Here's how it's come out:
1997 2-1 Yankees
1998 2-1 Yankees
1999 3-3 Tie
2000 4-2 Yankees
2001 4-2 Yankees
2002 3-3 Tie
2003 6-0 Yankees
2004 4-2 Mets
2005 3-3 Tie
2006 3-3 Tie
2007 3-3 Tie
2008 4-2 Mets
2009 5-1 Yankees
2010 3-3 Tie
2011 4-2 Yankees
2012 5-1 Yankees
2013 4-0 Mets
2014 2-2 Tie
2015 4-2 Yankees
Total: 60-44 Yankees. The Yankees have won the season series 9 times, the Mets 3, and they've split 7.
When you count the 2000 World Series, the totals in the games that count -- not counting spring training and all those "Mayor's Trophy Games," which Met fans only seemed to talk about and consider to have "mattered" when they won -- is 64-45 Yankees.
Extend those 109 games to a full 162-game season, and that .587 winning percentage for the Yankees comes to 95 wins for the Bronx Bombers (nearly always enough to finish first), and just 67 for the Queens Princesses (nearly always finishing last). Even if you only count the 60-44 of the regular season, the Yankees' percentage is still .577 -- good for 93 wins (usually enough to at least make the Playoffs), to the Mets' 69 (still usually enough to finish last).
In Spring Training, the Yankees lead 45-32. (Those figures are likely to remain, as they usually don't play each other in Spring Training anymore.) In the Mayor's Trophy Games, once the highlight of the Mets' season (well, that and Banner Day) but now defunct, the Yankees lead 14-11-1. All told, the Yankees lead 123-88-1, for a percentage of .583, good (over 162 games) for 94-68 (usually good enough to at least make the Playoffs).
And, of course, the Yankees won the 2000 World Series, 4 games to 1, clinching at Shea. Met fans waited 39 years to play the Yankees in the World Series. You wanted it. You wanted it. You wanted it! Well, you got it, baby! Boy, did you get it! And now, until another actual Subway Series is played (which would require the Mets to hold up their end of the bargain and win a Pennant, ha ha), there is nothing that Met fans can say: We own your sorry asses.
What's that? You say the Yankees cheated with steroids in 2000? Please, you had Mike "Bacne" Piazza. Who lost his cool and went into "roid rage" in that Series: Piazza, or Roger Clemens?
So, no, the Flushing Heathen have nothing to say. The Yankees have the edge over them in everything: Overall record, total titles, titles since the Mets debuted in 1962, titles since the Mets really arrived in 1969, titles since 1979, titles since 1986, better attendance, better ballpark.
Okay, maybe the Mets have better broadcasters and better food. But that's about it.

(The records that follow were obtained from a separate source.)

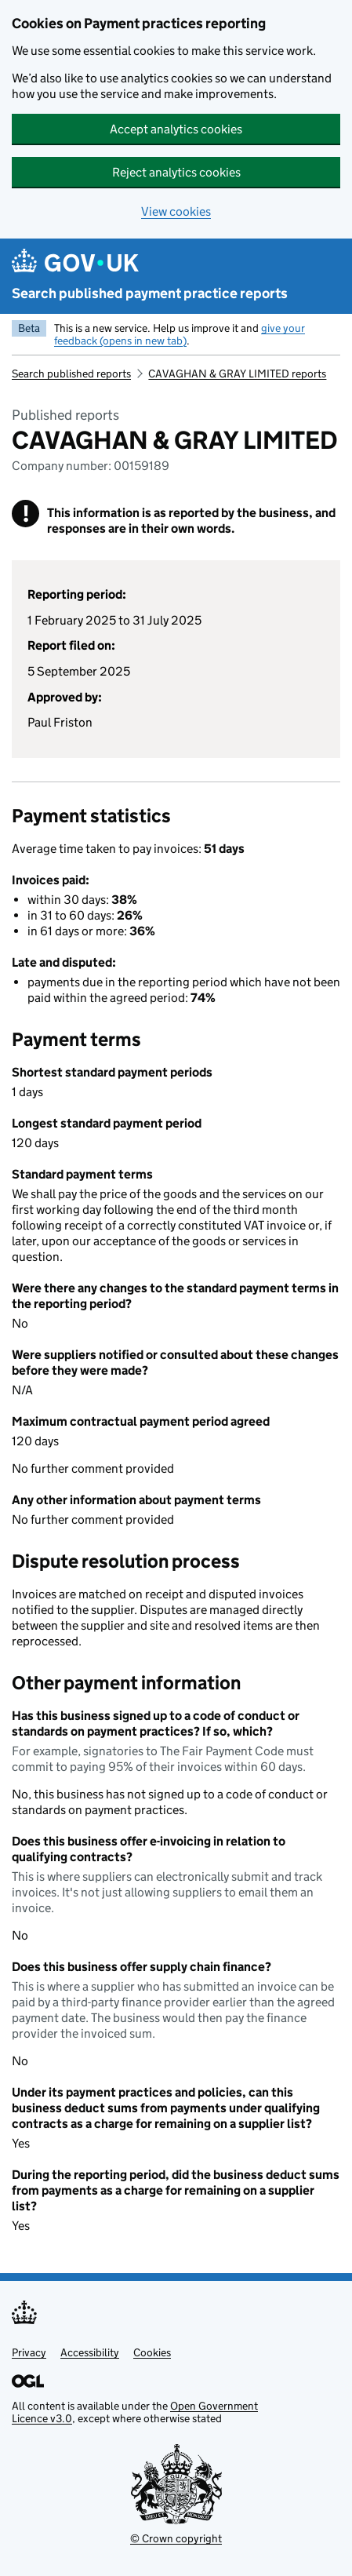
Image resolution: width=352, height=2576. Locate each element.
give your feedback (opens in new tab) (179, 334)
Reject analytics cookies (176, 172)
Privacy (29, 2352)
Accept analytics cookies (176, 129)
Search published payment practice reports (150, 293)
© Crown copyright (176, 2538)
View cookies (176, 211)
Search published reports (71, 373)
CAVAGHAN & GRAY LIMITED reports (237, 373)
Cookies (152, 2352)
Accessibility (89, 2352)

Makes you wonder why the Mets even bother with Interleague play. Well, it's about the money: MLB makes money off Interleague play; and, for the Mets, every home game against the Yankees, the team Met fans hate more than all the others combined, is a guaranteed sellout. And the Yankee organization doesn't seem to mind getting the home sellouts either. (After all, they can afford to have YS2 fumigated afterward.)